* Task details:
Render the records from the line containing "Identify the location of comment-paragraph: I’m" up to and including the line containing "The height and width of the screenshot is (614, 899)." as a Markdown table with two columns, Row and Line. Put a running row number under Row and each line under Line, and omit blank lines.

____ Material shown

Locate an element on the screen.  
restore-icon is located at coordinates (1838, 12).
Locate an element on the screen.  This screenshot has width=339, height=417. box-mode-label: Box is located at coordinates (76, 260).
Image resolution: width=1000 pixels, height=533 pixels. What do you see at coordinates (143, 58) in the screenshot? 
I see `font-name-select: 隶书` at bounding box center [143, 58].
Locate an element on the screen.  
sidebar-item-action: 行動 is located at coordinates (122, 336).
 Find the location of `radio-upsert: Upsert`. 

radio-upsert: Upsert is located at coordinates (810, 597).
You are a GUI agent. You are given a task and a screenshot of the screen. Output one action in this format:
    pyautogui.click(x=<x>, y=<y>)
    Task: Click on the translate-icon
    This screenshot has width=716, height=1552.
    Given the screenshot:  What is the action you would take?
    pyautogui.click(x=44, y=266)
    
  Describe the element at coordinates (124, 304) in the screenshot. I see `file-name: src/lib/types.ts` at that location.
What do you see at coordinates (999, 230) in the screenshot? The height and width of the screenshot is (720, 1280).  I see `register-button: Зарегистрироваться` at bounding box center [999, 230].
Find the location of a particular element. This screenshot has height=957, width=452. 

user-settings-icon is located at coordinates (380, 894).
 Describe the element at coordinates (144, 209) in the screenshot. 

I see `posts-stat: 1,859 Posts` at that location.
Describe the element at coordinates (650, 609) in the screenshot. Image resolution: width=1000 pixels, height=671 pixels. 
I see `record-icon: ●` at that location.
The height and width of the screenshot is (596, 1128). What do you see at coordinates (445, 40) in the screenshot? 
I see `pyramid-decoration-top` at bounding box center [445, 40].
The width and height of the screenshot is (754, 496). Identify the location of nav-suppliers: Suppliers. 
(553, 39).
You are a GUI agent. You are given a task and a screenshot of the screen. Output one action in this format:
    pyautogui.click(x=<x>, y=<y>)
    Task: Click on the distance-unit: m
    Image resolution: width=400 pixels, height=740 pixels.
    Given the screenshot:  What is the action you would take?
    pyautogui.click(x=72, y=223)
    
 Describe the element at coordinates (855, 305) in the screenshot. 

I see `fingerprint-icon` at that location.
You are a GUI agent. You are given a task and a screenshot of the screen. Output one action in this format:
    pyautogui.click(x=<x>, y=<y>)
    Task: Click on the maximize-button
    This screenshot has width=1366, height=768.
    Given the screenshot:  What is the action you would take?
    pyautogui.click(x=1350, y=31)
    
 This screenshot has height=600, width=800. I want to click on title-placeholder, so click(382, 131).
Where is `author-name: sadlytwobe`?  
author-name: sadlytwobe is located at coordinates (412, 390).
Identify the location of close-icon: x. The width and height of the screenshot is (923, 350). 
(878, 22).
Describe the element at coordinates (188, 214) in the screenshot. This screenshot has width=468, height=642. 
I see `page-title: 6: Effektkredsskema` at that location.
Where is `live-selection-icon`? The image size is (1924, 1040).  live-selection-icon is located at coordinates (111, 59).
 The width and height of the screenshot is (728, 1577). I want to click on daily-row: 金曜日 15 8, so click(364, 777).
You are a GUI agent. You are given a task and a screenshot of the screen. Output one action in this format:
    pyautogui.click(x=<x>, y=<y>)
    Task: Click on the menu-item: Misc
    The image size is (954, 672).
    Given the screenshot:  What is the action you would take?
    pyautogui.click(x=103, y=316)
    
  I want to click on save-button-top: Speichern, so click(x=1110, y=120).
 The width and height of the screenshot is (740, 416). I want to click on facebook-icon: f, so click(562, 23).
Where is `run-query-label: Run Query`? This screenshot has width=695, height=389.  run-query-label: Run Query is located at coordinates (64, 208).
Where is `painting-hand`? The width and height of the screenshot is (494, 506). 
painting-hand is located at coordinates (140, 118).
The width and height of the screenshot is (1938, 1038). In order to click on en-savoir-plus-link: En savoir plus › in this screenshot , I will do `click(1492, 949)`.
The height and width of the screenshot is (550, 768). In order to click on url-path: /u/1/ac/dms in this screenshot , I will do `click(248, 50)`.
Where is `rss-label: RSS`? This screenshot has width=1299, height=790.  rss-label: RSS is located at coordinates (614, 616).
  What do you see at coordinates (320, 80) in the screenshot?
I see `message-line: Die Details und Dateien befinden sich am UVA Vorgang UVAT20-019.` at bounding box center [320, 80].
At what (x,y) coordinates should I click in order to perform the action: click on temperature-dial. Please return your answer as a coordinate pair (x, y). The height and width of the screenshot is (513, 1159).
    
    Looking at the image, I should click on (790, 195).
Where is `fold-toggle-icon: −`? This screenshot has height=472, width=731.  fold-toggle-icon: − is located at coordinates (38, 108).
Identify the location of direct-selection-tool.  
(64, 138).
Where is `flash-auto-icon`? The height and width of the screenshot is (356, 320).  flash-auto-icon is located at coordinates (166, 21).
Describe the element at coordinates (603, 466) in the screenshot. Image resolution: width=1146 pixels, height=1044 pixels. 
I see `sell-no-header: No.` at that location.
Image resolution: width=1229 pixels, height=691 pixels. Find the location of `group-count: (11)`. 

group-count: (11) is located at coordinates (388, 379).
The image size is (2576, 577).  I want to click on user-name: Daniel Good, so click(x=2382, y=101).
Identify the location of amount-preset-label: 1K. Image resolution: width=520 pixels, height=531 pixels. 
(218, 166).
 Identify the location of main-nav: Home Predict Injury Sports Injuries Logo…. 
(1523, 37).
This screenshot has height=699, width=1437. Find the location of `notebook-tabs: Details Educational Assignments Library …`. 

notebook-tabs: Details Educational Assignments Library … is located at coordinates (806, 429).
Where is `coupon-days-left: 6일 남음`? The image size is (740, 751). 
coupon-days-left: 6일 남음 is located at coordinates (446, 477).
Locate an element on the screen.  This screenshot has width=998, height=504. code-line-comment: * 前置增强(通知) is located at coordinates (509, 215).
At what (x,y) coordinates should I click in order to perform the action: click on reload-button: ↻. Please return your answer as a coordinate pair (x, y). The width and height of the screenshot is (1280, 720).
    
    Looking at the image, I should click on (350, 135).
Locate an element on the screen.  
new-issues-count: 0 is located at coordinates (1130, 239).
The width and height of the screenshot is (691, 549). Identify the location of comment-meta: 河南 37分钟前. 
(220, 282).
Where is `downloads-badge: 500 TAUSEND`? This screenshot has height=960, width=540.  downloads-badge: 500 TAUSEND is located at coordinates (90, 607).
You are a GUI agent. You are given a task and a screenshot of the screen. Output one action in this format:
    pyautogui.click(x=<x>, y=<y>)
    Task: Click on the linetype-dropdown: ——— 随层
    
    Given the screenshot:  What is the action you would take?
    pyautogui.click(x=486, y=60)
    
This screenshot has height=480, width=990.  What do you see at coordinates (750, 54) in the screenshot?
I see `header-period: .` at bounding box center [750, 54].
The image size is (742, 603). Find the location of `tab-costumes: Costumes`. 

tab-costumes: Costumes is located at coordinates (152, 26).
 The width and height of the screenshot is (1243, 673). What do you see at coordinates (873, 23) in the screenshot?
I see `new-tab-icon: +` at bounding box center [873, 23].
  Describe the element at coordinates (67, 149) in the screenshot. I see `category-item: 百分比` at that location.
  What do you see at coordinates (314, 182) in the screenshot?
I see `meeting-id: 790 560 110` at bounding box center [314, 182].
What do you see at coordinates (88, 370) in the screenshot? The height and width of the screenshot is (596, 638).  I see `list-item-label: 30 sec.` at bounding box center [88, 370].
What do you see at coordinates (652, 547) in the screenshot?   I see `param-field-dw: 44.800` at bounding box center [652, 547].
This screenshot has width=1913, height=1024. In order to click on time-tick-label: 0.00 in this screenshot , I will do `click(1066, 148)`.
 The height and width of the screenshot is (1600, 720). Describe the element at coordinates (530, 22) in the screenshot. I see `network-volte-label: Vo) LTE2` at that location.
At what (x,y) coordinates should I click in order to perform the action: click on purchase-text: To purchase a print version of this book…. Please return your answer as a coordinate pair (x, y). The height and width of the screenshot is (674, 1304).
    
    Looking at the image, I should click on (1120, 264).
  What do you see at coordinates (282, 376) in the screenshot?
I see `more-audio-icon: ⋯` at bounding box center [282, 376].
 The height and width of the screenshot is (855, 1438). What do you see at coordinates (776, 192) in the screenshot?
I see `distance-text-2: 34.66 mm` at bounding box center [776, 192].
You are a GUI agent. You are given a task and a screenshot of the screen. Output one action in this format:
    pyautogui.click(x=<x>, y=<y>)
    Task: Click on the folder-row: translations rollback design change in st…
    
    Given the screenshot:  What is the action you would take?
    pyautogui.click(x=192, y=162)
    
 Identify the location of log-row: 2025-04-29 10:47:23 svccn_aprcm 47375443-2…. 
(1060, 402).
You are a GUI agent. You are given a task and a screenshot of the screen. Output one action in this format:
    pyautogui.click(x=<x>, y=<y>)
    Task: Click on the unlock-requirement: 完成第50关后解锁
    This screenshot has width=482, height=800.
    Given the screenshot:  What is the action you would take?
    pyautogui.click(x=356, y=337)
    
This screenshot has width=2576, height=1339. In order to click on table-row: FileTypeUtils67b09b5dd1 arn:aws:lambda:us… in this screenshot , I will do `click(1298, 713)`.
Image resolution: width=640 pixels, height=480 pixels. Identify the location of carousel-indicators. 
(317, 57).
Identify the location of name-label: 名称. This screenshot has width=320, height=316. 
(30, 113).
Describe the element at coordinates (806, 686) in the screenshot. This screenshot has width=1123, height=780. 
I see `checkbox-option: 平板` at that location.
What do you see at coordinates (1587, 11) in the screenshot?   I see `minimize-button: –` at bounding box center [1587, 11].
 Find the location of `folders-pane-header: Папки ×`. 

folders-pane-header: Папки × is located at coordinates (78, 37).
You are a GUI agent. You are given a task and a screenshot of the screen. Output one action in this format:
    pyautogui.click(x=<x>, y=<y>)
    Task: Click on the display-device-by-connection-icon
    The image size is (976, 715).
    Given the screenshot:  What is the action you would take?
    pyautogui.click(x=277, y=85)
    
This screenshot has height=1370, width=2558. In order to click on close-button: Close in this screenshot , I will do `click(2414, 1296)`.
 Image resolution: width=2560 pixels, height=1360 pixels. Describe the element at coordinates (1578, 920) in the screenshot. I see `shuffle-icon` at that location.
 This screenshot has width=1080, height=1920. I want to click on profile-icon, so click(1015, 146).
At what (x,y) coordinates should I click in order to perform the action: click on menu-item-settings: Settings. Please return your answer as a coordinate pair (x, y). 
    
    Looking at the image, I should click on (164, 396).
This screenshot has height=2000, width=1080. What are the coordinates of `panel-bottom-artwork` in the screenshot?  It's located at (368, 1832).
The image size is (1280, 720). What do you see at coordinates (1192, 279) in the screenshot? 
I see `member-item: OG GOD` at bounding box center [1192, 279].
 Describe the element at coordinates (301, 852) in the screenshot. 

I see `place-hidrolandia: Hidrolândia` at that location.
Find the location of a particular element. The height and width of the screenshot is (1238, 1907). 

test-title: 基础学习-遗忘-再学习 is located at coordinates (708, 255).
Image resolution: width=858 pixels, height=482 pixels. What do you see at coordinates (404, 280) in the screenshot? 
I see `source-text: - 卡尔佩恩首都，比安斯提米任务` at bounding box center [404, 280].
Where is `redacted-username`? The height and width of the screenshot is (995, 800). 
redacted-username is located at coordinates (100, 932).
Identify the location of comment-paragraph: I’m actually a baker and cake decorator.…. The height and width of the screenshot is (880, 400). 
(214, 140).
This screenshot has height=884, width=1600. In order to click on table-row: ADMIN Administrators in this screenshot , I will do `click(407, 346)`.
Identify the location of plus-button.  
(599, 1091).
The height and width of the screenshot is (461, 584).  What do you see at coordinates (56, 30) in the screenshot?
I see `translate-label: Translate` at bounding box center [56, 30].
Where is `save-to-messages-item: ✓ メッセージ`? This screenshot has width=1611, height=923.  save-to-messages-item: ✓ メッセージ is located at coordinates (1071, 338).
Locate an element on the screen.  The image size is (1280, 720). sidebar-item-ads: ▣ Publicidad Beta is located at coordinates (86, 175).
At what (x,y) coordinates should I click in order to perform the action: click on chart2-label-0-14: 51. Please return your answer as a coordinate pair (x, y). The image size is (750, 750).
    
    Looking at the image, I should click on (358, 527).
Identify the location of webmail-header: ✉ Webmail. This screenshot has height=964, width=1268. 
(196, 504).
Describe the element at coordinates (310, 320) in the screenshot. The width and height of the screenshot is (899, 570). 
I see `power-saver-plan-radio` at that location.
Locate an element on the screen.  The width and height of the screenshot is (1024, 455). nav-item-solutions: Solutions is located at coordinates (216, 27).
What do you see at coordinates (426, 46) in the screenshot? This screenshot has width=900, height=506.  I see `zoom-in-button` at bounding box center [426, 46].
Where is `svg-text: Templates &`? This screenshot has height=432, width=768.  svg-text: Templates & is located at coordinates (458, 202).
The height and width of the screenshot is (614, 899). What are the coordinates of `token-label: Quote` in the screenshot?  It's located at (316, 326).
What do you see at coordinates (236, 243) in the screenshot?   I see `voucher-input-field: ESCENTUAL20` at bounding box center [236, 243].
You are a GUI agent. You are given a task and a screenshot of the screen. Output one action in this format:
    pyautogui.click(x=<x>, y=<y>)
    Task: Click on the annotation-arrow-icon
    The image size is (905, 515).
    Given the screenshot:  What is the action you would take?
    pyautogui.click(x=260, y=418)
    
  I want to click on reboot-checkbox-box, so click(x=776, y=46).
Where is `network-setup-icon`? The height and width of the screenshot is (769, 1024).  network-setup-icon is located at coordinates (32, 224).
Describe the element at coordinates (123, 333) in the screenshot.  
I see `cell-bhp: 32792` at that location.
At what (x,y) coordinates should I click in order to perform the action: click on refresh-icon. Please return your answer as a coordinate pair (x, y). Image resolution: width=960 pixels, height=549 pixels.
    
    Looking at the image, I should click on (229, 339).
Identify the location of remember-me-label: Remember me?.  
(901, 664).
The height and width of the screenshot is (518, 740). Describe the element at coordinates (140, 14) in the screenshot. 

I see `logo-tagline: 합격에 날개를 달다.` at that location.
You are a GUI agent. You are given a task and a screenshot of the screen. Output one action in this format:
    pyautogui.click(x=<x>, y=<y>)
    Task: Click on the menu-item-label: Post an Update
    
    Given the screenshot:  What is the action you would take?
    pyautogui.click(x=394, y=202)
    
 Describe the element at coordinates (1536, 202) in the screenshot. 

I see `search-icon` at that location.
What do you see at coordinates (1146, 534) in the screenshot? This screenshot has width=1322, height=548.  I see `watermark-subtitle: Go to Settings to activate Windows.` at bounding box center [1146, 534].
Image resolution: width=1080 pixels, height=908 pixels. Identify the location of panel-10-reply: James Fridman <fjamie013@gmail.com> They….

________

* Output of the exercise:
| Row | Line |
|---|---|
| 1 | Identify the location of comment-paragraph: I’m actually a baker and cake decorator.…. The height and width of the screenshot is (880, 400).  |
| 2 | (214, 140). |
| 3 | This screenshot has height=884, width=1600. In order to click on table-row: ADMIN Administrators in this screenshot , I will do `click(407, 346)`. |
| 4 | Identify the location of plus-button.   |
| 5 | (599, 1091). |
| 6 | The height and width of the screenshot is (461, 584).  What do you see at coordinates (56, 30) in the screenshot? |
| 7 | I see `translate-label: Translate` at bounding box center [56, 30]. |
| 8 | Where is `save-to-messages-item: ✓ メッセージ`? This screenshot has width=1611, height=923.  save-to-messages-item: ✓ メッセージ is located at coordinates (1071, 338). |
| 9 | Locate an element on the screen.  The image size is (1280, 720). sidebar-item-ads: ▣ Publicidad Beta is located at coordinates (86, 175). |
| 10 | At what (x,y) coordinates should I click in order to perform the action: click on chart2-label-0-14: 51. Please return your answer as a coordinate pair (x, y). The image size is (750, 750). |
| 11 |     Looking at the image, I should click on (358, 527). |
| 12 | Identify the location of webmail-header: ✉ Webmail. This screenshot has height=964, width=1268.  |
| 13 | (196, 504). |
| 14 | Describe the element at coordinates (310, 320) in the screenshot. The width and height of the screenshot is (899, 570).  |
| 15 | I see `power-saver-plan-radio` at that location. |
| 16 | Locate an element on the screen.  The width and height of the screenshot is (1024, 455). nav-item-solutions: Solutions is located at coordinates (216, 27). |
| 17 | What do you see at coordinates (426, 46) in the screenshot? This screenshot has width=900, height=506.  I see `zoom-in-button` at bounding box center [426, 46]. |
| 18 | Where is `svg-text: Templates &`? This screenshot has height=432, width=768.  svg-text: Templates & is located at coordinates (458, 202). |
| 19 | The height and width of the screenshot is (614, 899). What are the coordinates of `token-label: Quote` in the screenshot?  It's located at (316, 326). |